In order to yield power in the European Union, you need to tick at least three boxes. First, you need to oversee the whole process. This means both in time as well as on the different institutional levels. Most of us learn that the EU political game starts when the European Commission proposes a law. Because that’s when co-decision starts. However, pre-empting the political process is a period of 1,5 years when the impact assessment is made. And then there is the actual drafting of the law and the inter consultation process, (the inner procedure of drafting a law by the European Commission). Apart from the ordinary legislative process (or co-decision) it also helps if you oversee the inner process of the Council and Parliament. Finally, even when a law is finally there, there is still the implementation, either directly or indirectly through delegated and implementing acts, before Lisbon it was called comitology.
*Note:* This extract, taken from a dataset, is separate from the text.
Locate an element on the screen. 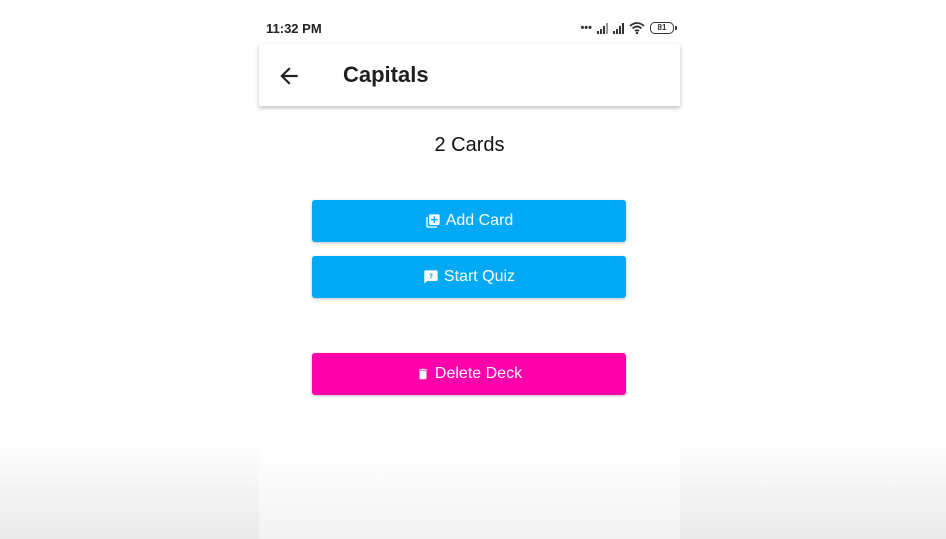 Image resolution: width=946 pixels, height=539 pixels. start-quiz-label: Start Quiz is located at coordinates (480, 276).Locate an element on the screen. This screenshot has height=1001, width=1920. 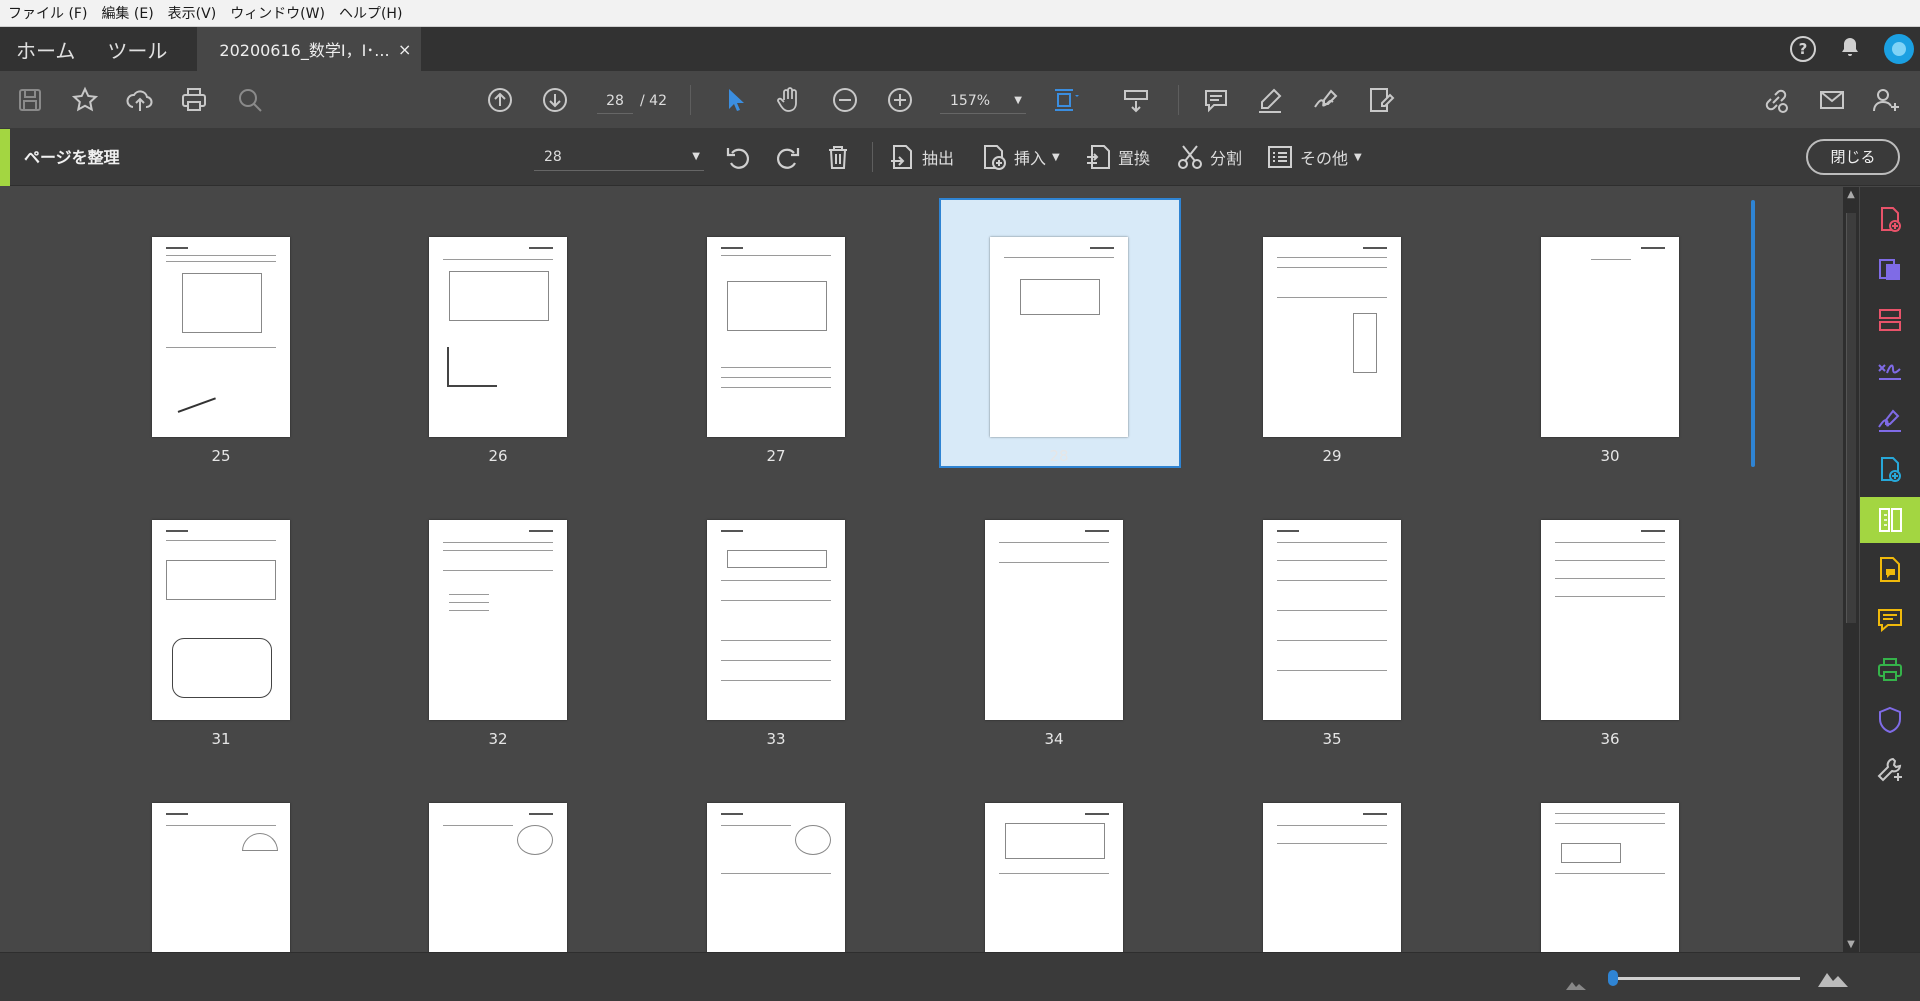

Secondly, what I hope becomes apparent from the above paragraph is that you need to understand procedures. This holds true also for national politics but is even more so in the European Union. Because there is no classical political structure a lot of political friction is channeled through procedures. Trying to make power moves in Brussels without knowing procedures is utterly futile. That’s why nerds (like me) tend to rule Brussels. Finally, you need to have a strong network. Like in every other capital, access is everything. This is especially important in Brussels, where the informal decision-making procedures are just as important as the formal ones. 

And the winner is 

In my humble opinion, the player that holds the most power in the EU are the civil servants of the European Commission. They tick all the boxes and have more staying power than their own Commissionaires. Commission civil servants oversee the whole process, and indeed are welcome invitees at discussions of the European Parliament and the Council. Their knowledge of procedures is unparalleled and so is their network. A good runner-up is are the army of lobbyists. And a special mention is of course to the Superlobbyist, the lobbyist that does all things well. Similar to the commission civil servant they oversee the process, have a good understanding of all the procedures and rely on strong networks. Their drawback is that they are forever operating from the outside. But how about diplomats and members of the European Parliament? Their position in the power-food change largely depends on their drive, knowledge and engagement. Individual diplomats or MEP’s can get a lot done, but it really depends on the individual. This analysis of course does not hold true for each law or file. Some lobbyists are hobbyists and sometimes a process is driven by a country for which a file is imported. But I hope it gives a feel on the sources of power, and the players that tap into them.